Gostei da surpresa final. Durante todo o texto, repeti para mim mesmo: o Félix devia ter trabalhado apenas com uma das histórias. No final, me toquei de que este é um texto nerd. hehe
ou algo do tipo.
Mas ainda acho que terias me cativado mais trabalhando apenas na historia do morto na caverna.

Félix disse...

Se eu consegui gerar alguma surpresa no final, isso é bom! Foi um texto que eu gostei de produzir, mas também tenho alguma dúvida quanto ao sucesso da construção.

Penso se o efeito de transições entre "mundos" com conexões (de dormir para dormir, de grito para grito) e com o refrão (que só faz sentido realmente para as cinco pessoas e o cachorro que conhecem a música) não funcionaria melhor com uma maior quantidade de partes menores, ao invés de três partes longas.

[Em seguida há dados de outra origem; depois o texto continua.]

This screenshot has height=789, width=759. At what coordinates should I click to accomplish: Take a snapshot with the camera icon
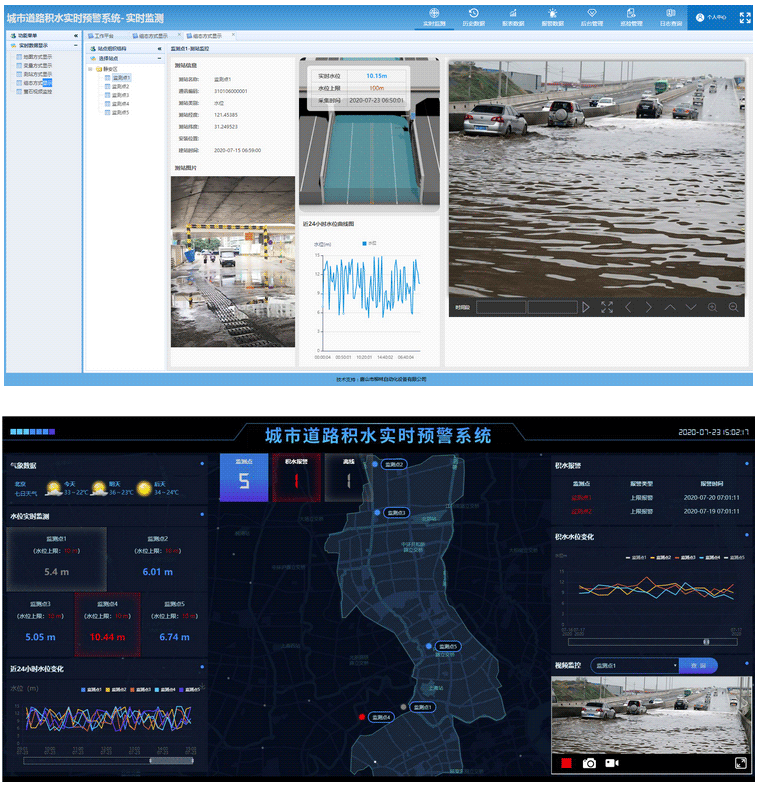click(590, 763)
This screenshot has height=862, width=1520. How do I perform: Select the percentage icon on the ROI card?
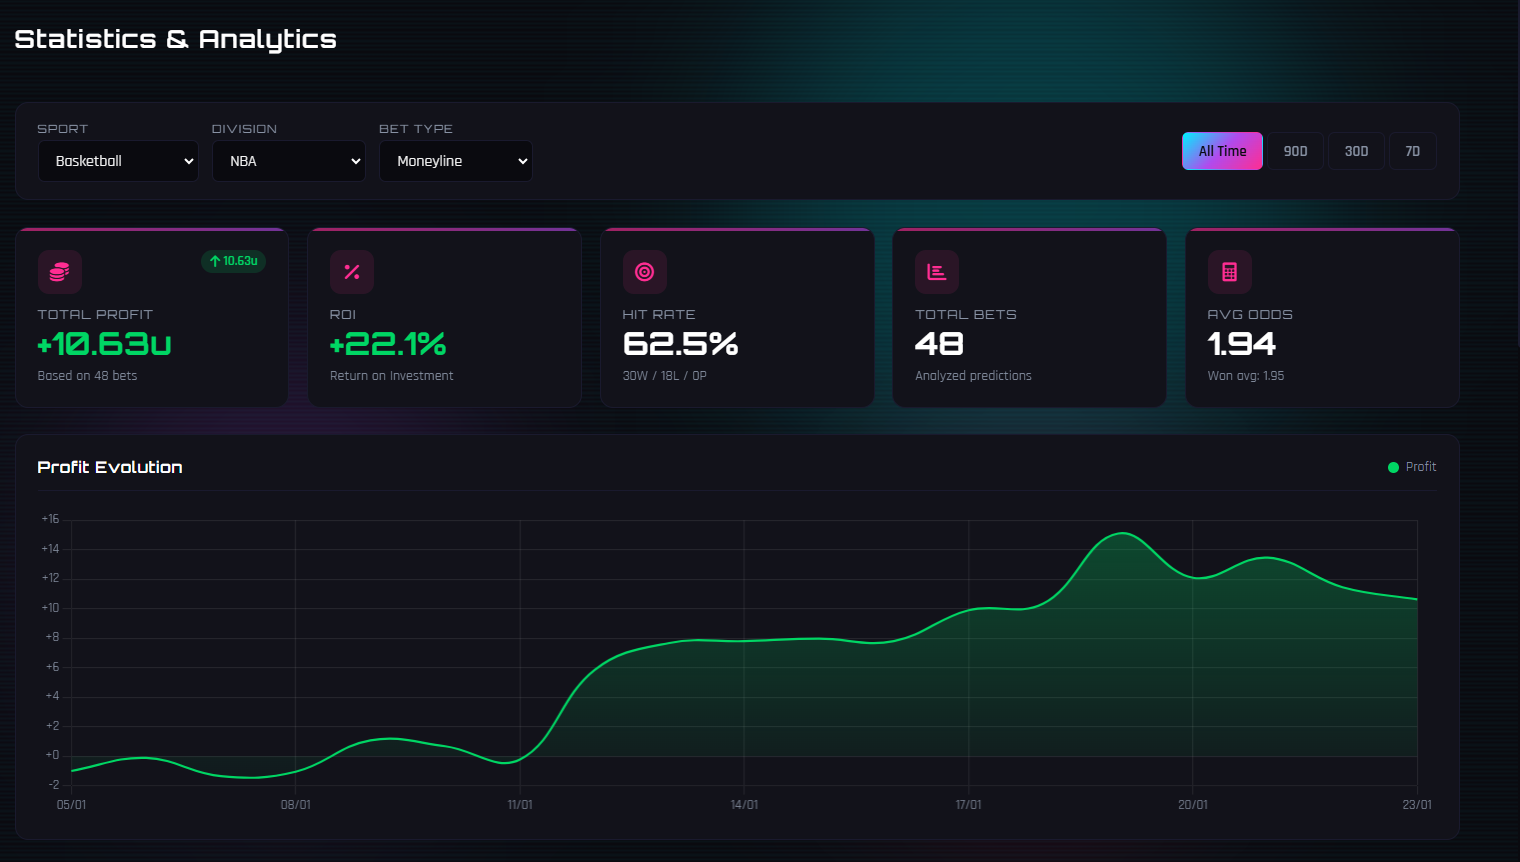point(352,271)
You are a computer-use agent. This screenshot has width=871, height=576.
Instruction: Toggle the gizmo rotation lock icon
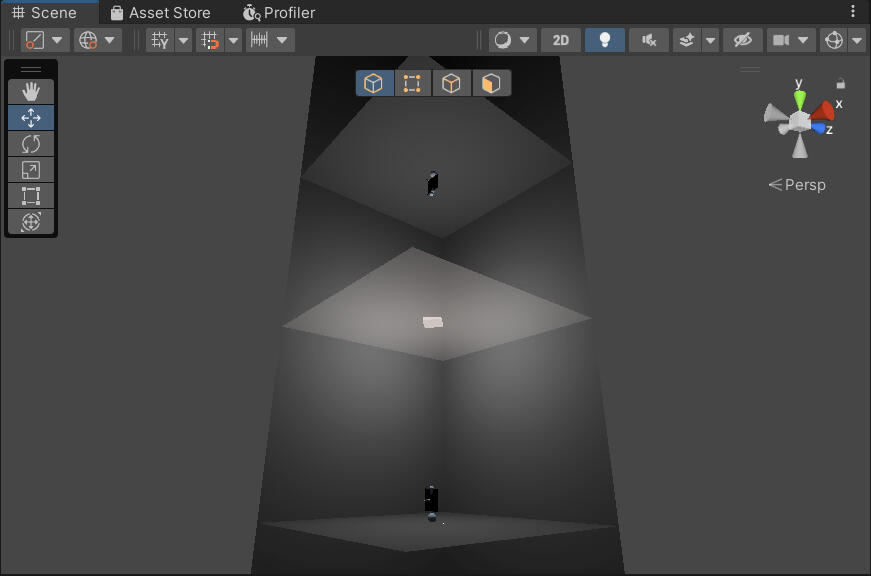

Isso iria gerar transições mais rápidas, em que a história em si de cada parte fica num plano secundário em relação ao efeito das "várias vidas". Pois a lógica era essa, que as partes fossem menos significantes que o todo.

Fábio Ricardo disse...

se essa era a lógica, realmente deverias trabalhar mais com partes menores e em maior quantidade.

ficaria mais claro.

Rodrigo Oliveira disse...

Primeiro de tudo: JAAAAAAAAAAAAAAR!
Agora, essa passagem ficou sutil de fato. Da floresta pra caverna eu tinha me perdido. Da fera das sombras pro comandante, a gente começa a ler vendo outro cara mas (talvez pelas passagens anteriores) fica um pulga atrás da orelha, tipo, tem algo aqui. Quando ele vai narrando, começa a cair a ficha e o final, decreta mesmo. Acho que ficou bacana. Bem literatura de fantasia medieval de RPG. Acho que um acerto nessas transições (ou no resgate de alguns elementos das passagens anteriores) poderia deixou o texto melhor amarrado. Tomachevski falava dos "motivos". Talvez isso aqui poderia ajudar a resolver melhor o texto. (sem espaço pra teorias aqui, falamos com uma cerveja qq hora)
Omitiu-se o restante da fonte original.